[Opening Record excerpts section]
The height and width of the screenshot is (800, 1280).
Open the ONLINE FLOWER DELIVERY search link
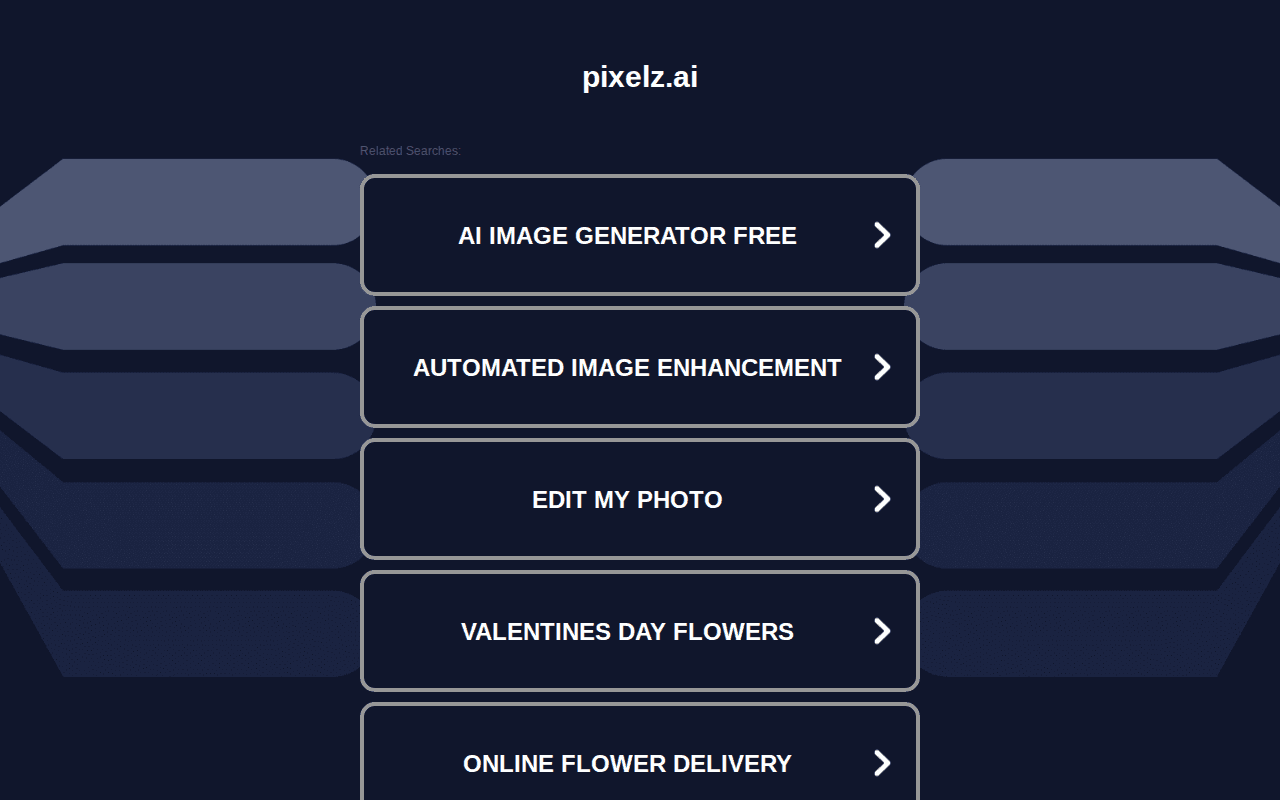pyautogui.click(x=628, y=763)
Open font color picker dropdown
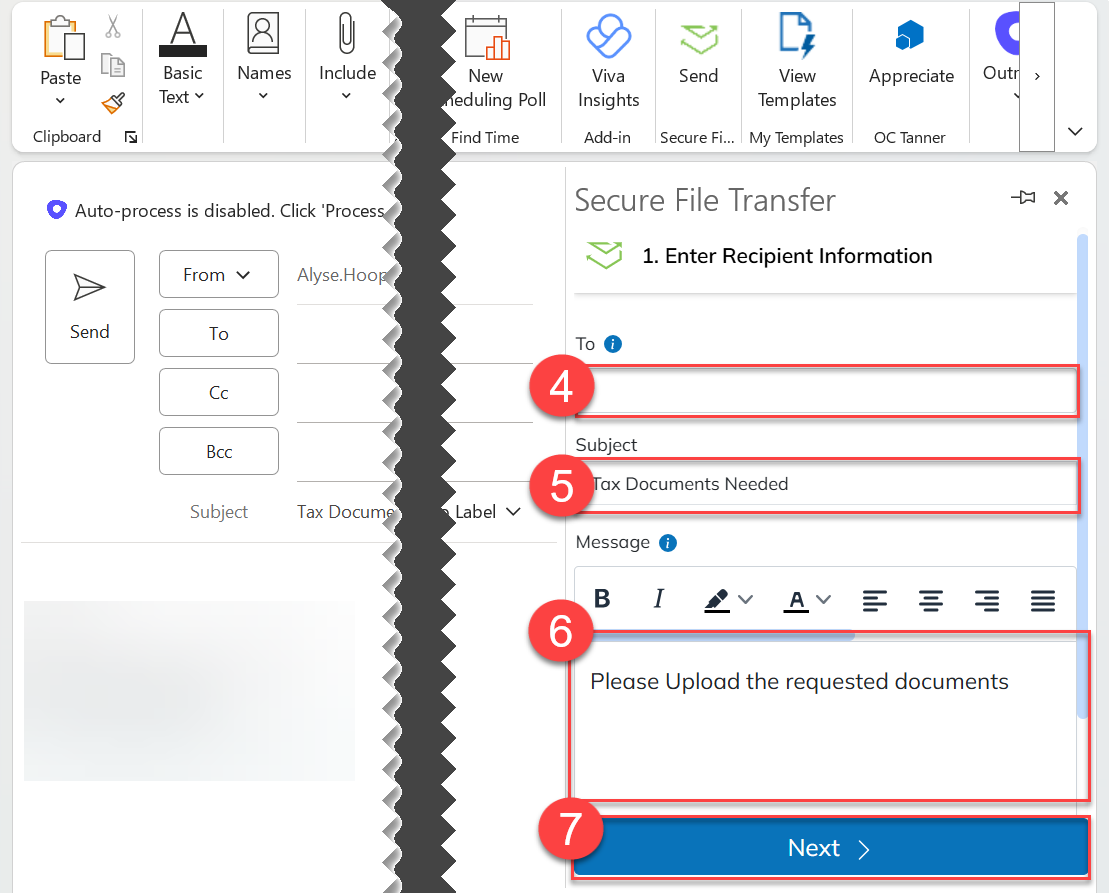Image resolution: width=1109 pixels, height=893 pixels. [x=824, y=600]
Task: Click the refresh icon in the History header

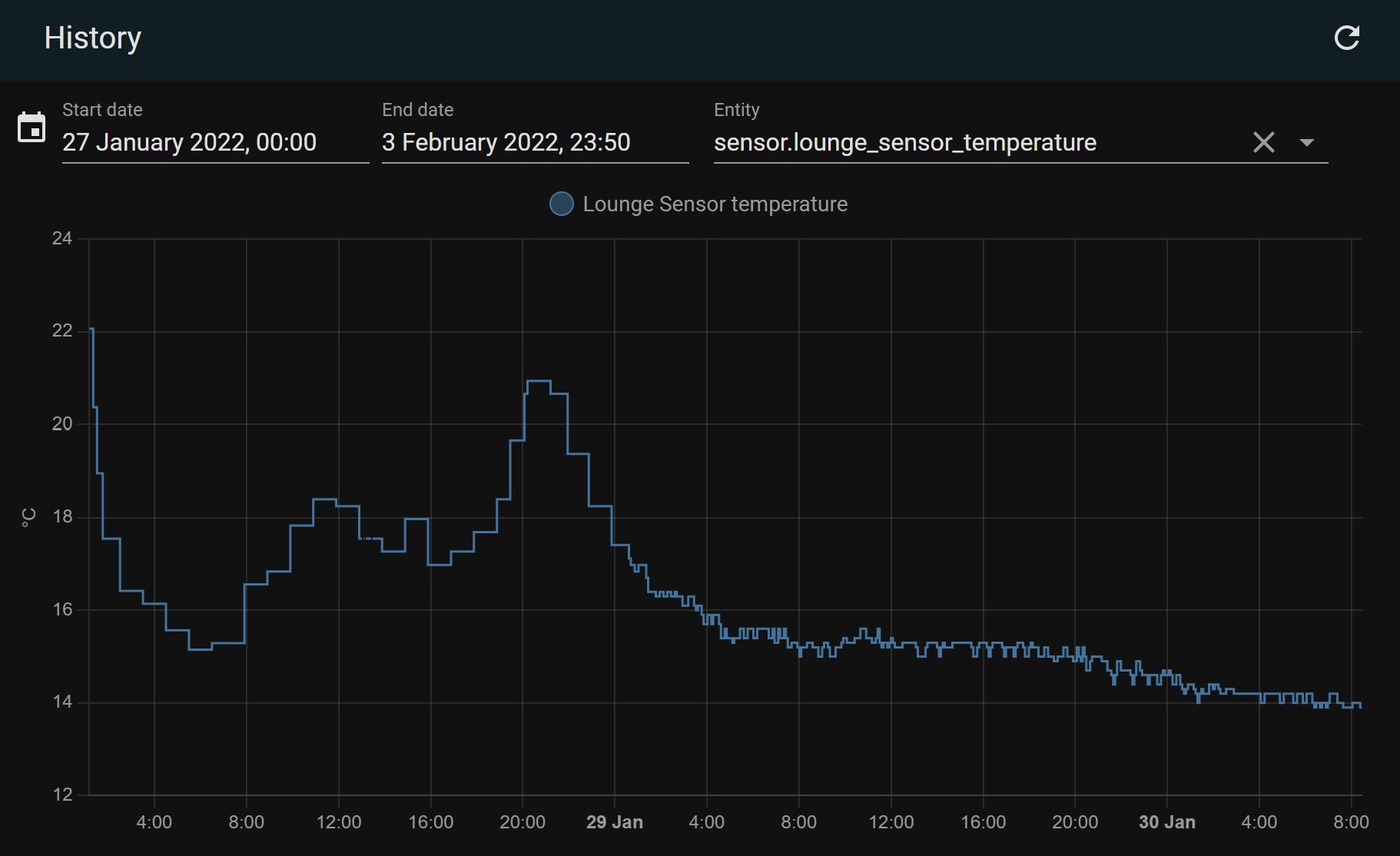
[Closing Record excerpts section]
Can you quote exactly, and only, the lines from the one containing "Open font color picker dropdown" through the last line of the records above, keeping both ends and leaving out any pictures?

▶ Written response
Open font color picker dropdown
Image resolution: width=1109 pixels, height=893 pixels. [x=824, y=600]
Task: Click the refresh icon in the History header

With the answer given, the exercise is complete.